Material for this task:

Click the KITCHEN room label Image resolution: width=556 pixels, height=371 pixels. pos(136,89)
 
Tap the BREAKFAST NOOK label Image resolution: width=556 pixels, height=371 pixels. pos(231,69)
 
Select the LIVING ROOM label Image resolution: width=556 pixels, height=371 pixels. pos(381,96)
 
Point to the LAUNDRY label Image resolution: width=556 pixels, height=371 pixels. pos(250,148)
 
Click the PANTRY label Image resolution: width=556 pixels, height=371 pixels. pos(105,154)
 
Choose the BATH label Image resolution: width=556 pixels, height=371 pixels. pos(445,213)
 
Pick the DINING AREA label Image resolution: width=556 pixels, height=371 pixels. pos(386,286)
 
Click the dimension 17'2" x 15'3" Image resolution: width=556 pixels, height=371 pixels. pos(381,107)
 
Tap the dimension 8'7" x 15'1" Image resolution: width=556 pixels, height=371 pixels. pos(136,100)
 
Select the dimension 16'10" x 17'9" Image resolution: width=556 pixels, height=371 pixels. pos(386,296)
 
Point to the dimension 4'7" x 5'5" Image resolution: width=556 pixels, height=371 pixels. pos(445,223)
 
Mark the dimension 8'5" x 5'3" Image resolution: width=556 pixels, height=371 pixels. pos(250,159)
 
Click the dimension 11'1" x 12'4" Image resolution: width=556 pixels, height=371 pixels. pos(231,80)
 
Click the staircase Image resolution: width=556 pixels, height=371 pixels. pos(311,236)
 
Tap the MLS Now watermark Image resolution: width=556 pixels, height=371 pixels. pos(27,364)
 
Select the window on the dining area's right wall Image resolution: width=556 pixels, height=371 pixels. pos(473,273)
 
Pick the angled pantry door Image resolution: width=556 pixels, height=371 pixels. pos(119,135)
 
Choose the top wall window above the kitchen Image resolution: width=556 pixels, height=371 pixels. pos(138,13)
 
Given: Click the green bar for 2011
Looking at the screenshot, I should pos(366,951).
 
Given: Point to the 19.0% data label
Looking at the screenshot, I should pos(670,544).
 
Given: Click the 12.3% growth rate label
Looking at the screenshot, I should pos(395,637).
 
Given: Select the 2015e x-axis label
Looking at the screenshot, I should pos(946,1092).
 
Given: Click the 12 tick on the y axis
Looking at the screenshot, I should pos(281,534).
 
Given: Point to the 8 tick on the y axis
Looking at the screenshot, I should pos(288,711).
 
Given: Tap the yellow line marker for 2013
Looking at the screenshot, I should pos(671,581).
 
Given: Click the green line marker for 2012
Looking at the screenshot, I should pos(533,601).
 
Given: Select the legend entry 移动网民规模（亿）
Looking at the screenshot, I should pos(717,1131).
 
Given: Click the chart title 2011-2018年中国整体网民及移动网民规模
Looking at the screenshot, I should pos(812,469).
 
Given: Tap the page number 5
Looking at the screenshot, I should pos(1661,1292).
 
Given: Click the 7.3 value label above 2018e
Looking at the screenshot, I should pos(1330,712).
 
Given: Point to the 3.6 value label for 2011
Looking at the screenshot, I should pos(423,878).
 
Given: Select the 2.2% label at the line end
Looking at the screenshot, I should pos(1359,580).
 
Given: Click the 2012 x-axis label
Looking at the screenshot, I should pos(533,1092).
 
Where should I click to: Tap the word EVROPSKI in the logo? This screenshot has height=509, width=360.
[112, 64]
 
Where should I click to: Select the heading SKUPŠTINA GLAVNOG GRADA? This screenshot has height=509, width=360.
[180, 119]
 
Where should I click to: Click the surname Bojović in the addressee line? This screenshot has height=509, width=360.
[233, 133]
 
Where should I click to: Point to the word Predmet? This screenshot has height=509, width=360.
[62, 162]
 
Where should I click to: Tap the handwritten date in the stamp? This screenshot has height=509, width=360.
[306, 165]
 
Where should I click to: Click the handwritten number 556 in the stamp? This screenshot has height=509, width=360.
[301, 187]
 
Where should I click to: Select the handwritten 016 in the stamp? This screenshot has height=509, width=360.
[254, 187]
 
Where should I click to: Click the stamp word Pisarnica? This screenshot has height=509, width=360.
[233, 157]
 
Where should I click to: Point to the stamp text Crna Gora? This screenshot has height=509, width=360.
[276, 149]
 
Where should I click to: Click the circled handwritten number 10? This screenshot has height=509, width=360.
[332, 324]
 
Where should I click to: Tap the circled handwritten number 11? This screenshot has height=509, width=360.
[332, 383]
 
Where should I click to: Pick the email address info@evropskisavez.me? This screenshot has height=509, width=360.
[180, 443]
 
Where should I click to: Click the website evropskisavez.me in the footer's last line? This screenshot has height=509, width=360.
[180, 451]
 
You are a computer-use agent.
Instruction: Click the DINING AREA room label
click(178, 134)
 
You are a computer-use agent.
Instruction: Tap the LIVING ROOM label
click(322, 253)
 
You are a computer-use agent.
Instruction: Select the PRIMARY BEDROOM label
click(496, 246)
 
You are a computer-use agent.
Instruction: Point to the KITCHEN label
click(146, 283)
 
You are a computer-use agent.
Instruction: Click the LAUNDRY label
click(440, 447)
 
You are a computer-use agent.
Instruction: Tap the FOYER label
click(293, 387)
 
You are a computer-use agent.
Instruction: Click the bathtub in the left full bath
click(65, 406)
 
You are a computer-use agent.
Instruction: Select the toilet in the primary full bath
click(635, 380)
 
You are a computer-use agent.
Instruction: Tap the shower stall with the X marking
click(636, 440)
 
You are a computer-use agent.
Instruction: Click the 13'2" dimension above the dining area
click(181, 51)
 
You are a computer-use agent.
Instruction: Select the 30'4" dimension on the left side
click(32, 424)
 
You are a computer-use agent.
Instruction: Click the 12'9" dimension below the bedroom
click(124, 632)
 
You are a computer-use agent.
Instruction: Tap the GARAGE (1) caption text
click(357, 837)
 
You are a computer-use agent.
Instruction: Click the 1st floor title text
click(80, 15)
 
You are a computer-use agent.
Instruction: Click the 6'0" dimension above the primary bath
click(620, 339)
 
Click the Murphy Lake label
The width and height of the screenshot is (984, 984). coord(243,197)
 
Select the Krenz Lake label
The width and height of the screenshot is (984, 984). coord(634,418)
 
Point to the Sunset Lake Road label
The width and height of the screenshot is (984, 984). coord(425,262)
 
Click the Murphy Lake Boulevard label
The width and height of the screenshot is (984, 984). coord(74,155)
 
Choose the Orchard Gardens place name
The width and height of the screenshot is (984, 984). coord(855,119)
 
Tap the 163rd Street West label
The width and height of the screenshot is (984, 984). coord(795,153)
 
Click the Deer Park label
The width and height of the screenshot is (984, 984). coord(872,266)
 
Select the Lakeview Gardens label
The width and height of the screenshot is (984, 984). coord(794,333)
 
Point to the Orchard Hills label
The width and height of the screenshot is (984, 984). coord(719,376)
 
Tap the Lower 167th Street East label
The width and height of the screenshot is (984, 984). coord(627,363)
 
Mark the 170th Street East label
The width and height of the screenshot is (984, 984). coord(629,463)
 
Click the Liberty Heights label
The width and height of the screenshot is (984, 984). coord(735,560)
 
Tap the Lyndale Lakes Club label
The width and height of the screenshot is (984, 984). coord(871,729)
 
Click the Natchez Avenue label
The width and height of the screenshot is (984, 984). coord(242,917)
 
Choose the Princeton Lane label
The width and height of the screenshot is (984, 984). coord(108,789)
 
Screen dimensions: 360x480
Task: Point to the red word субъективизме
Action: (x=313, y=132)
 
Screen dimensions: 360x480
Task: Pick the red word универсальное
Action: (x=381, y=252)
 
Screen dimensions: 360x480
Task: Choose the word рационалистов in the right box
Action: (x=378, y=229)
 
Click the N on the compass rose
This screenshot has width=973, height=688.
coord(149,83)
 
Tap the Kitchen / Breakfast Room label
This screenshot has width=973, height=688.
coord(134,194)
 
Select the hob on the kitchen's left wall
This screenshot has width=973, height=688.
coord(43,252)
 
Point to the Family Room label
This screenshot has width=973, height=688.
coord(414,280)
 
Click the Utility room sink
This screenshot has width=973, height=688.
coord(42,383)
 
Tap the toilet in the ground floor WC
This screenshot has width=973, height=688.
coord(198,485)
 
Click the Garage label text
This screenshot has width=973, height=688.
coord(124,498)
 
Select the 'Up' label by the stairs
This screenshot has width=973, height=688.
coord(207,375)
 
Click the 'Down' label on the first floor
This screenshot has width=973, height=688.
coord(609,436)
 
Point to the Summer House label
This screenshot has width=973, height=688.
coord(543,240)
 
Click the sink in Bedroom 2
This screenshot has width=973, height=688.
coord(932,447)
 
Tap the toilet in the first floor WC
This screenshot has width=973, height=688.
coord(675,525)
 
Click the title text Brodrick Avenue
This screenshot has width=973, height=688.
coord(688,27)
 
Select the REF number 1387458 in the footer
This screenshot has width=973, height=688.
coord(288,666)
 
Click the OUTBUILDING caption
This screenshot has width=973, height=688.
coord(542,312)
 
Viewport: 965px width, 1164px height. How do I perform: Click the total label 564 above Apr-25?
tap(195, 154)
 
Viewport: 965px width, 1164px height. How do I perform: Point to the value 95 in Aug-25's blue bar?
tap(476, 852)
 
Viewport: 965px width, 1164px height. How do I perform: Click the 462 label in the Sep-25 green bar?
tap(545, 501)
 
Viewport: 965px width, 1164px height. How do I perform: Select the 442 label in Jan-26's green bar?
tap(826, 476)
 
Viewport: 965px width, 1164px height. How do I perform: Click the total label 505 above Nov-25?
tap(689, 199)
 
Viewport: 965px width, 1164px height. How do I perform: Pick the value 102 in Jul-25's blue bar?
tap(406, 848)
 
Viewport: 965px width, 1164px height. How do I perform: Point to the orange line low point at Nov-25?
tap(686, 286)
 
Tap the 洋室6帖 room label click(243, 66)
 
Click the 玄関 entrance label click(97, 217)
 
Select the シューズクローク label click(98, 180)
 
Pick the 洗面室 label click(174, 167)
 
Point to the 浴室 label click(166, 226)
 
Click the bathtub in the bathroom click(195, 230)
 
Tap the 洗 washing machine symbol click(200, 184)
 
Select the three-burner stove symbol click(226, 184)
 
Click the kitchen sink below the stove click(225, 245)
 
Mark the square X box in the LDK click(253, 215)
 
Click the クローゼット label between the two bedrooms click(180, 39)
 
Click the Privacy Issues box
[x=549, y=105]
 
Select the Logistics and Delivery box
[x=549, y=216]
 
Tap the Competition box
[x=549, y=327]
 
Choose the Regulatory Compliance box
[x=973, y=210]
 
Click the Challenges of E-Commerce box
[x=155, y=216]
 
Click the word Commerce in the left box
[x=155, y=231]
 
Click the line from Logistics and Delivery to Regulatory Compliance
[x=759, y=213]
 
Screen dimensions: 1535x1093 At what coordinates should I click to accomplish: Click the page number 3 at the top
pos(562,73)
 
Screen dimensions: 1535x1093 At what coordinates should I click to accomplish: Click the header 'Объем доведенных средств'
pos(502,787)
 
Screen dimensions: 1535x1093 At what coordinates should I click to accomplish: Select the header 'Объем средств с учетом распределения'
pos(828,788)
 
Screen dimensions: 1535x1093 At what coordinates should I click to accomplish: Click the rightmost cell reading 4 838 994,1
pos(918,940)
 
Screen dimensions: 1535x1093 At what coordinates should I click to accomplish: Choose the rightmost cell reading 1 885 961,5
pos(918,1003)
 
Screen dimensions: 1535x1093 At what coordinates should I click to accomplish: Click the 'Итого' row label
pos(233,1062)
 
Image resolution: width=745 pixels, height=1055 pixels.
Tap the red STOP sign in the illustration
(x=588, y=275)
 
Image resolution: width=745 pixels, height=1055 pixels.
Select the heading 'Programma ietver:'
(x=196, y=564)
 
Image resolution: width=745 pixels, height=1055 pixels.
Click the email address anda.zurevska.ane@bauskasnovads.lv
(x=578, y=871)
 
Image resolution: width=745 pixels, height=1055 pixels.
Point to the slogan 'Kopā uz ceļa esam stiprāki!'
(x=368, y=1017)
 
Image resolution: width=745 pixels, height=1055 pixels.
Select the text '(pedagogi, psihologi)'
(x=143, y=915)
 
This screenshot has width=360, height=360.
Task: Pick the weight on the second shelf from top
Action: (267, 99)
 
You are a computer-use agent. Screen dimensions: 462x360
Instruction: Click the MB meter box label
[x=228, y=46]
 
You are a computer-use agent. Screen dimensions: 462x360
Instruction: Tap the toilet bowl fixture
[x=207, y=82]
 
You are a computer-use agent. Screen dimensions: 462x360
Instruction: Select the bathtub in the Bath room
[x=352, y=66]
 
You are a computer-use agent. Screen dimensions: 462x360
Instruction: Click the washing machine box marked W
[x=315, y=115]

Your task: Repeat the records word for word, starting with the line that contains "height=371 pixels. pos(381,107)" and going on through the line that contains "height=371 pixels. pos(231,80)", with both of those lines included.

Result below:
Click the dimension 17'2" x 15'3" Image resolution: width=556 pixels, height=371 pixels. pos(381,107)
 
Tap the dimension 8'7" x 15'1" Image resolution: width=556 pixels, height=371 pixels. pos(136,100)
 
Select the dimension 16'10" x 17'9" Image resolution: width=556 pixels, height=371 pixels. pos(386,296)
 
Point to the dimension 4'7" x 5'5" Image resolution: width=556 pixels, height=371 pixels. pos(445,223)
 
Mark the dimension 8'5" x 5'3" Image resolution: width=556 pixels, height=371 pixels. pos(250,159)
 
Click the dimension 11'1" x 12'4" Image resolution: width=556 pixels, height=371 pixels. pos(231,80)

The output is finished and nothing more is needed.